_What needs to be done:_
Please rewrite the entries from the very beginning through the line containing "pos(1016,131)", swapping "Open" for "Launch" and changing nothing else. Omit the pictures from your answer.

_Input records:_
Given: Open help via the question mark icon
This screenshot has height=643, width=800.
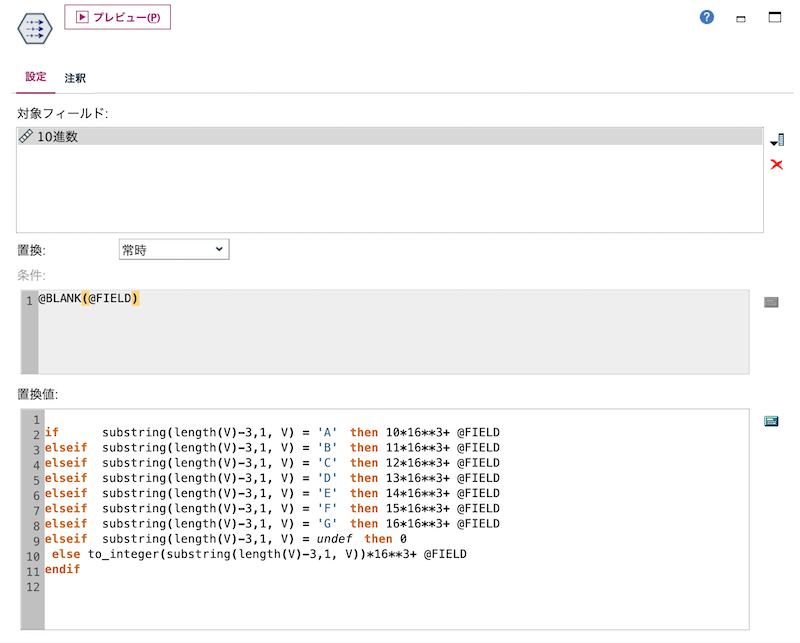Looking at the screenshot, I should coord(706,17).
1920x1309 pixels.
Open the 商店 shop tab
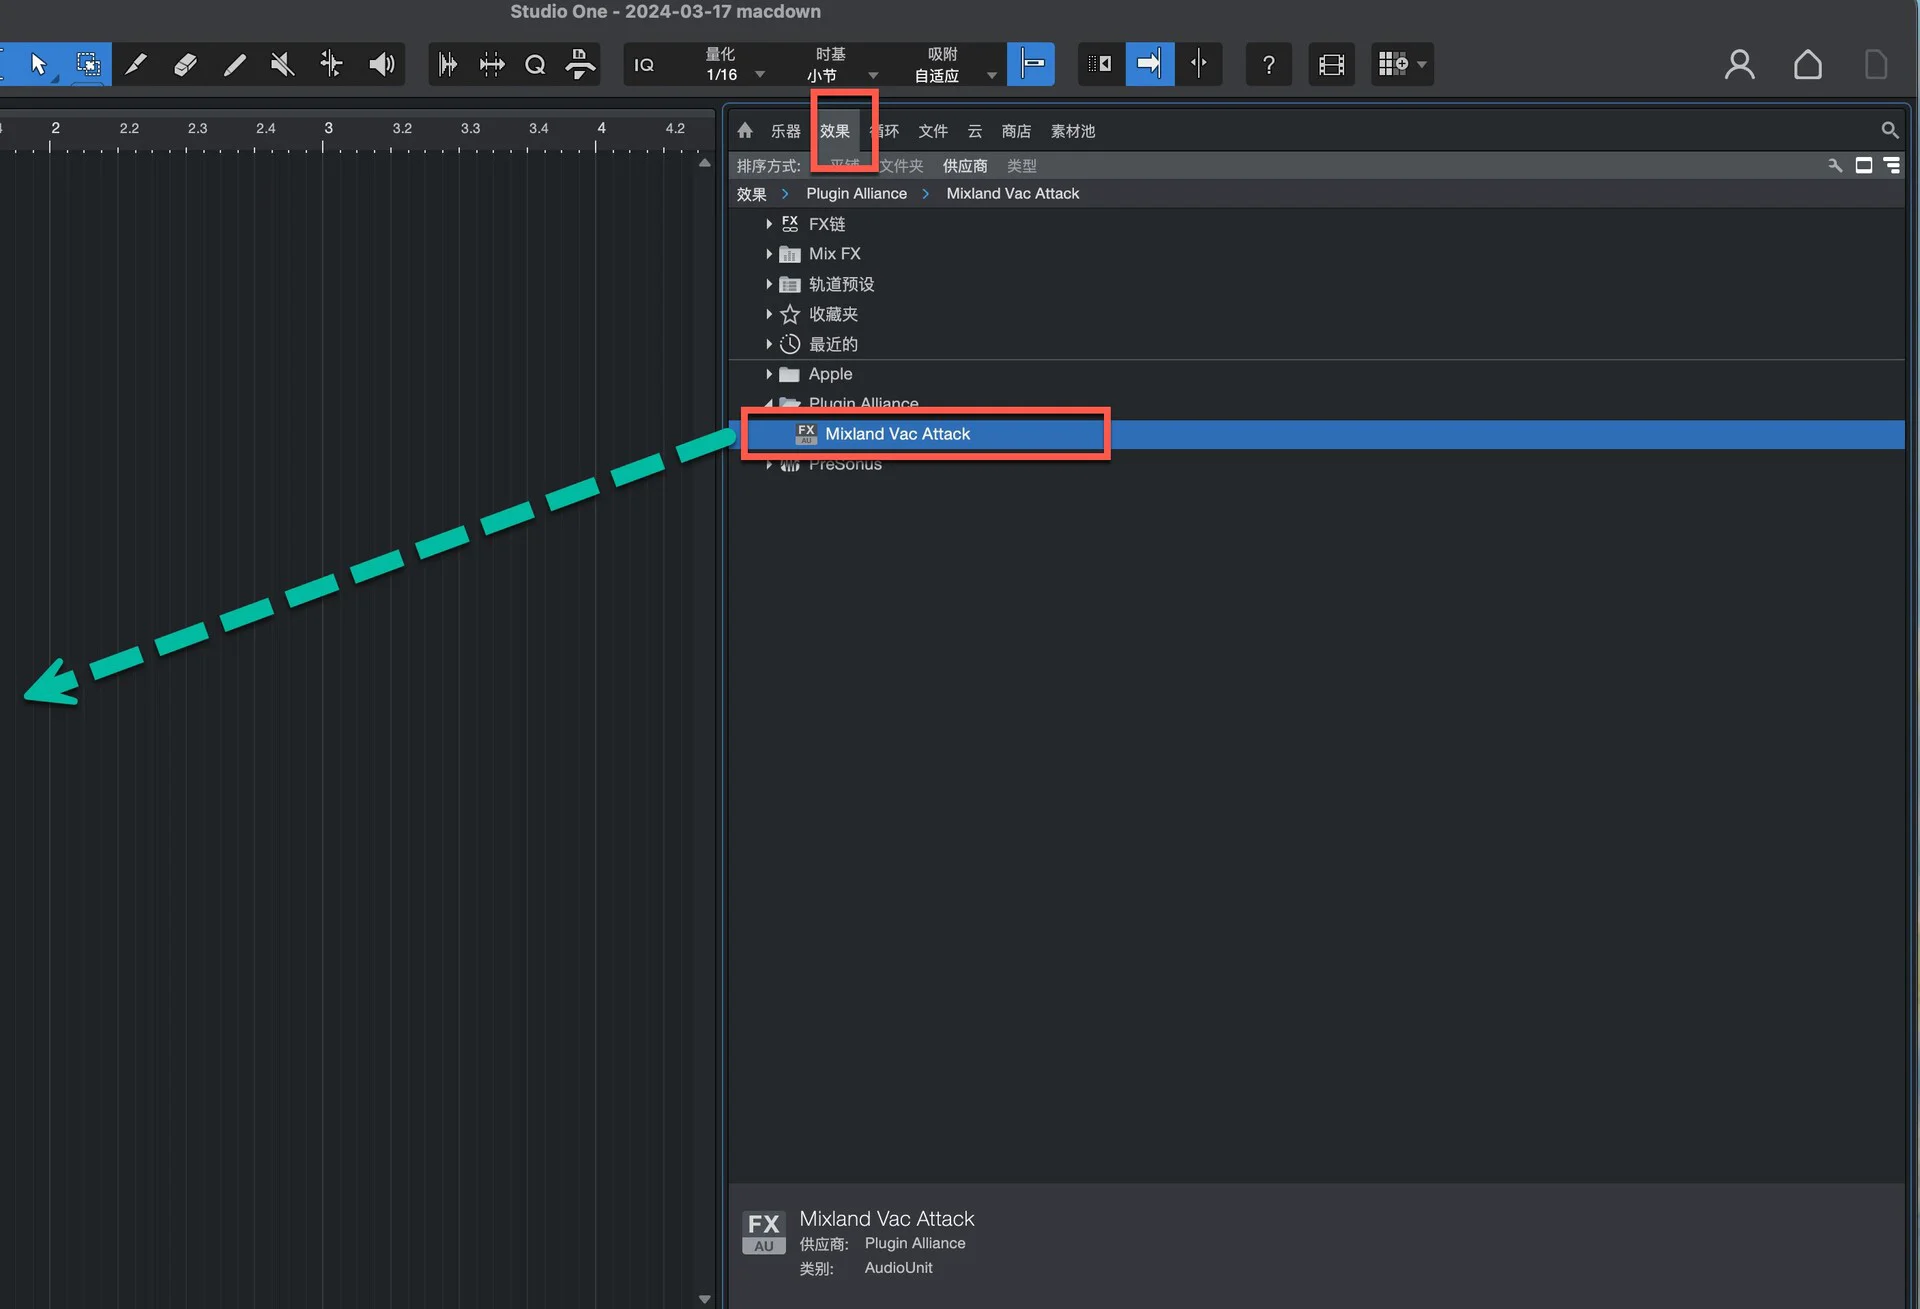pos(1016,131)
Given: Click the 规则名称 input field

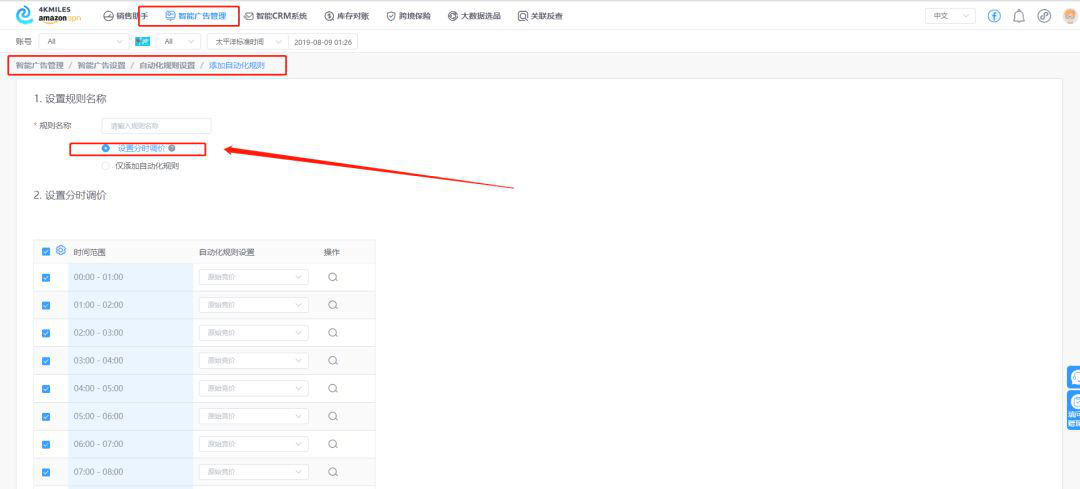Looking at the screenshot, I should 156,126.
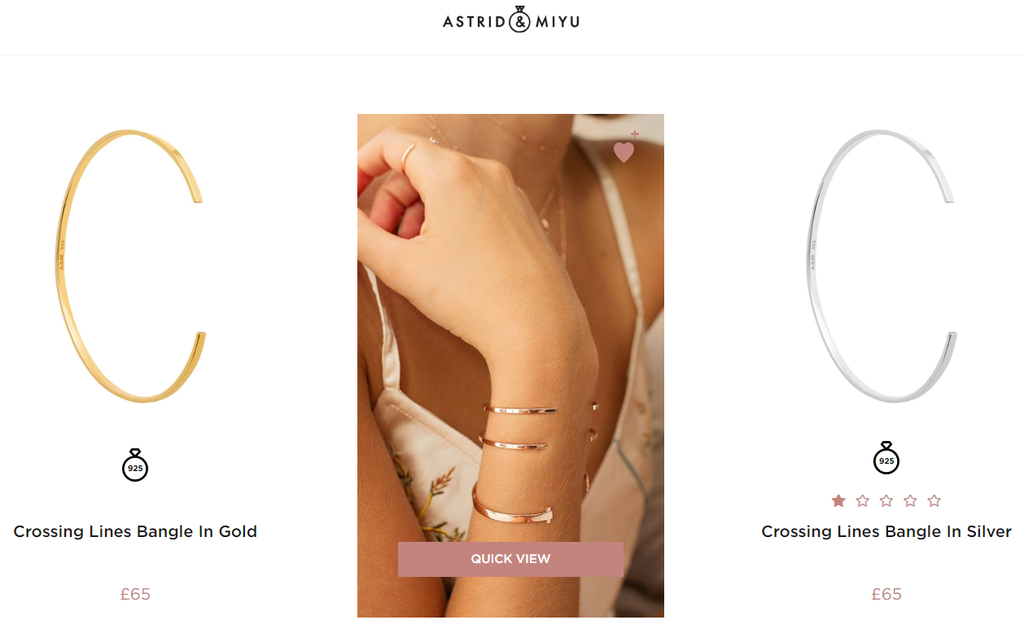Select the second rating star
This screenshot has width=1024, height=620.
(x=863, y=501)
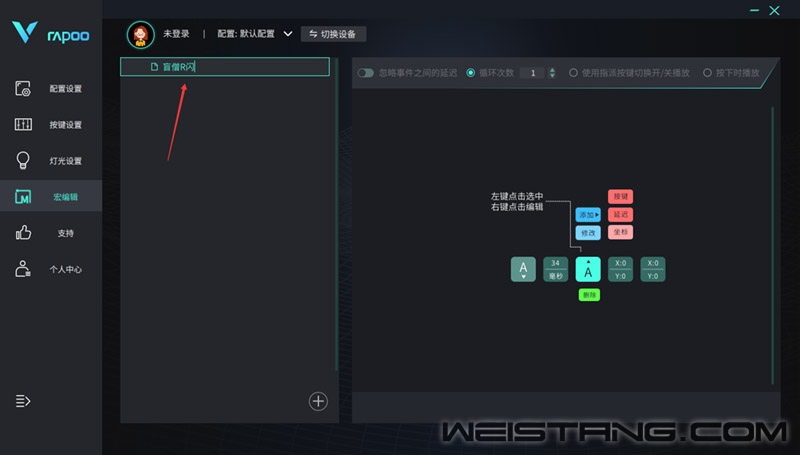This screenshot has width=800, height=455.
Task: Click the macro name field 盲僧R闪
Action: point(225,67)
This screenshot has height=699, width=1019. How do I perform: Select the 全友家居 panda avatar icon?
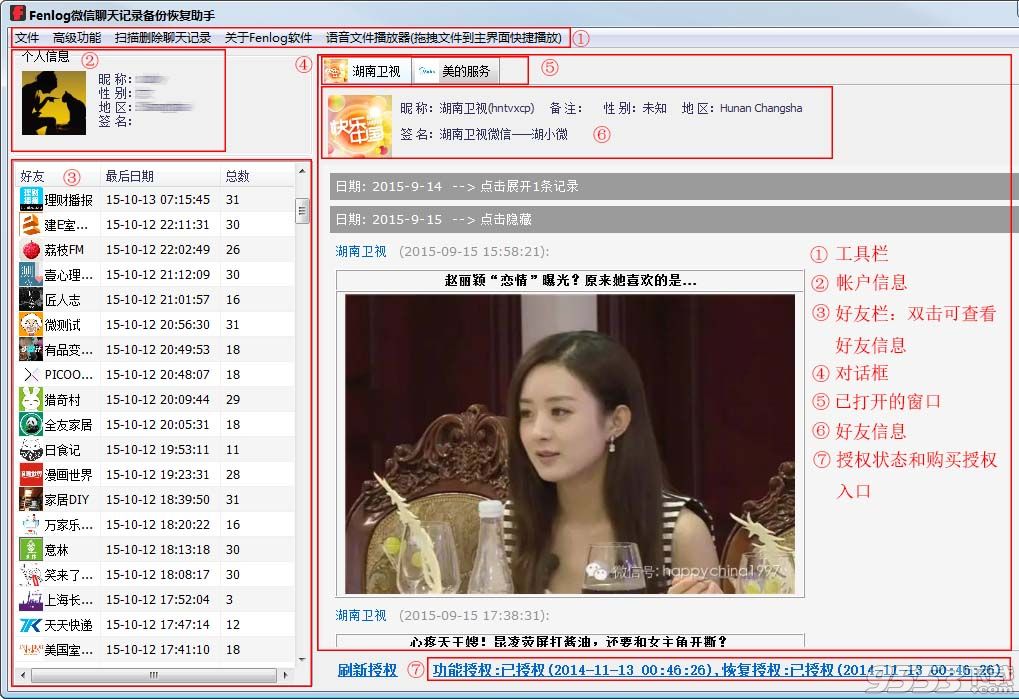tap(31, 425)
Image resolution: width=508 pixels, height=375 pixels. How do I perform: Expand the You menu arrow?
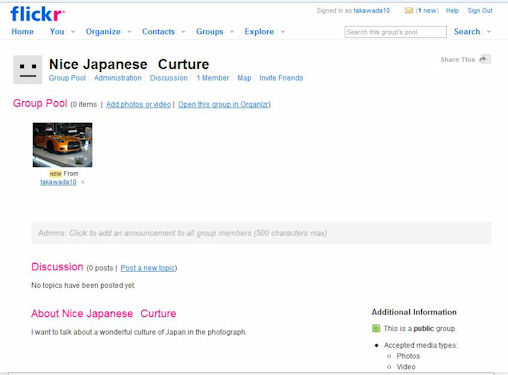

_Full output:_
Given: Launch help via the question mark icon
This screenshot has height=643, width=800.
Looking at the screenshot, I should coord(706,17).
1920x1309 pixels.
Launch the 商店 shop tab
pos(1016,131)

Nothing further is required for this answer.